[START OF Supplied entries]

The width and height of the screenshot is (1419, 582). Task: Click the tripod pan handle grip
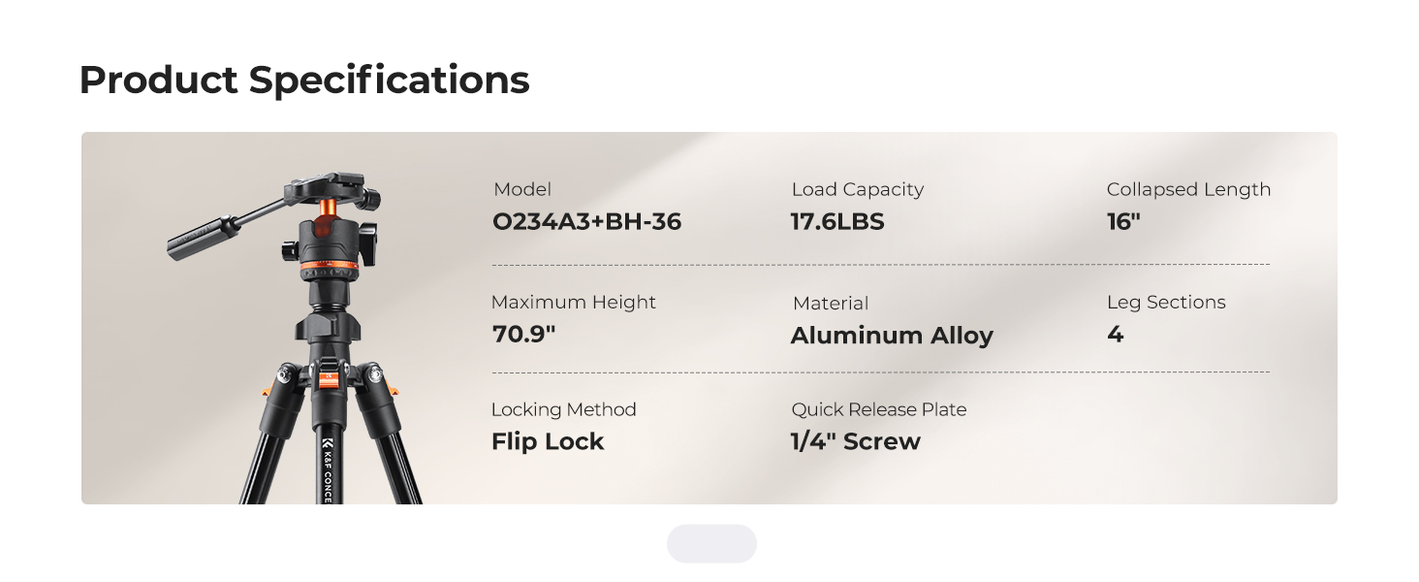tap(204, 240)
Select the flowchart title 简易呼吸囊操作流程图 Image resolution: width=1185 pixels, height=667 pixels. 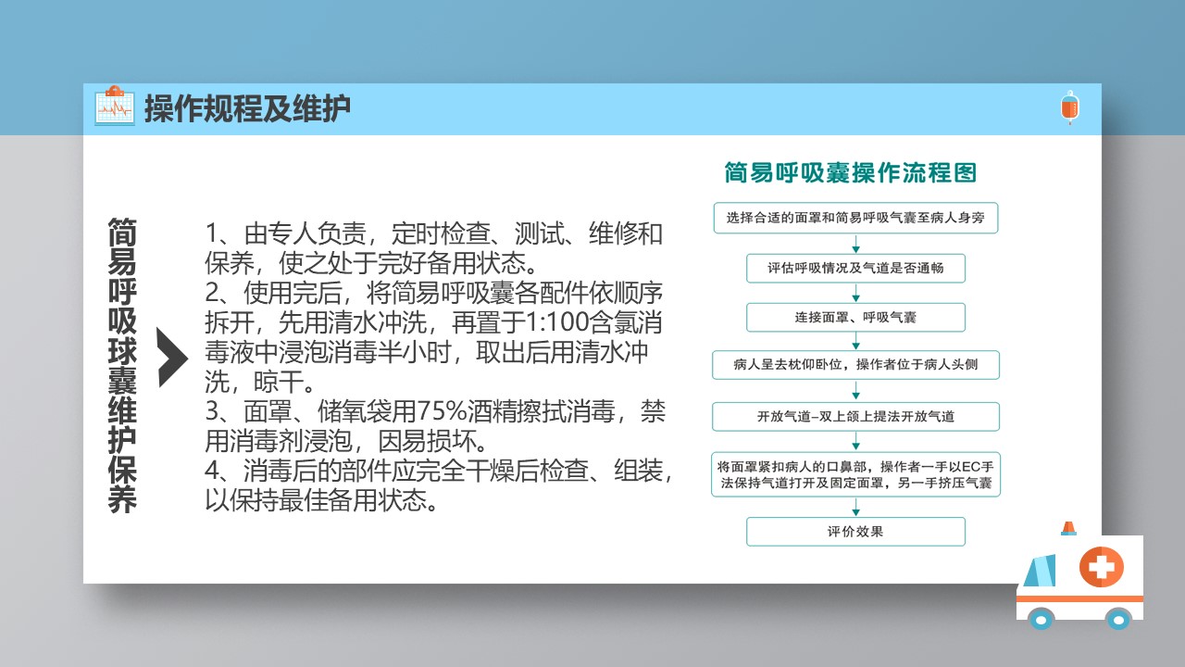(x=851, y=173)
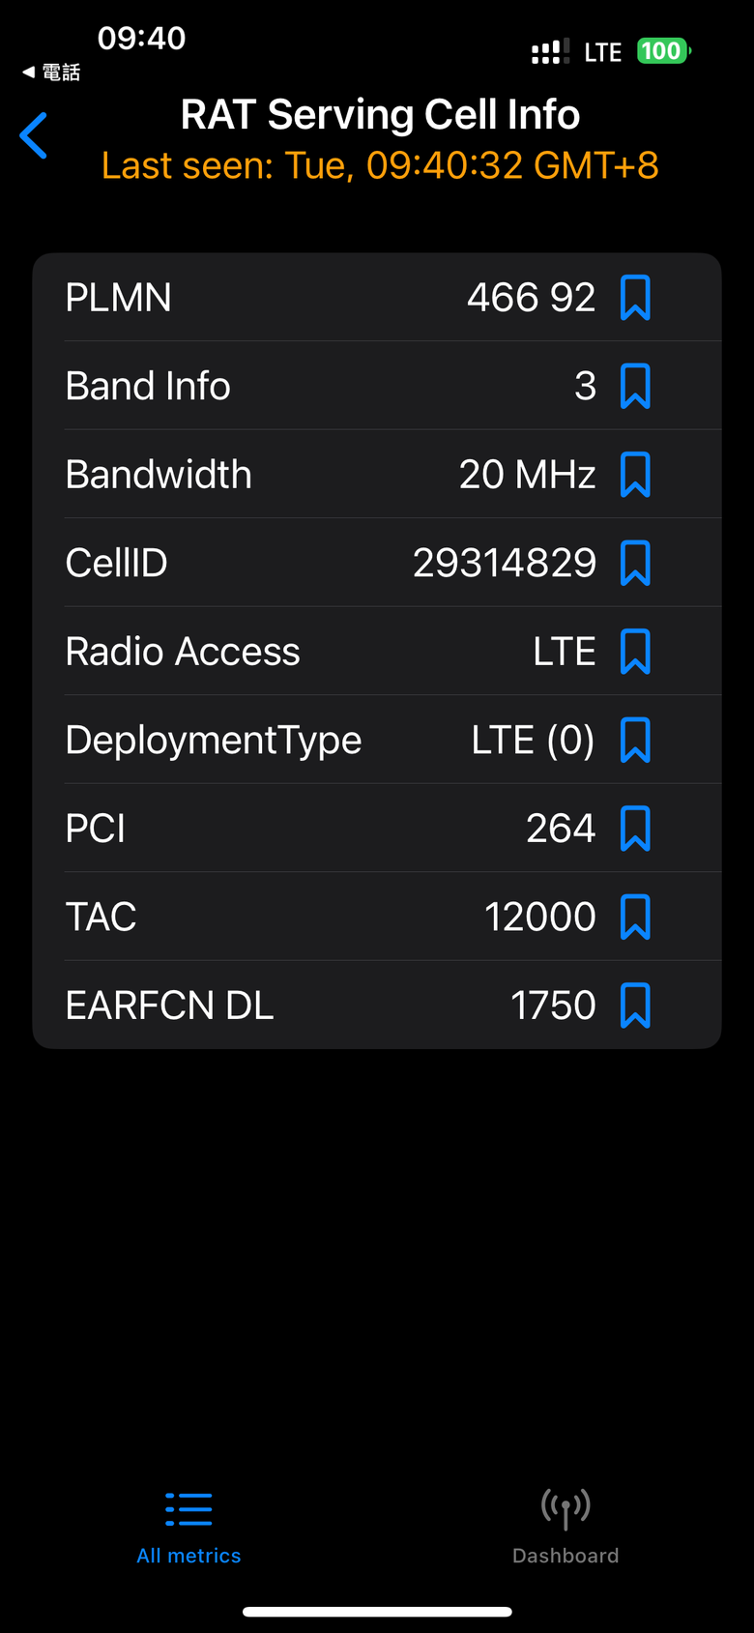The image size is (754, 1633).
Task: Tap DeploymentType bookmark icon
Action: 635,740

[END OF Supplied entries]

* [Required work]: Find each line of the data above that contains the word "Task" and copy those lines, treating uppercase and lowercase letters as different.

* [Exercise answer]:
The width and height of the screenshot is (1419, 582). Task: Click the tripod pan handle grip
Task: Tap DeploymentType bookmark icon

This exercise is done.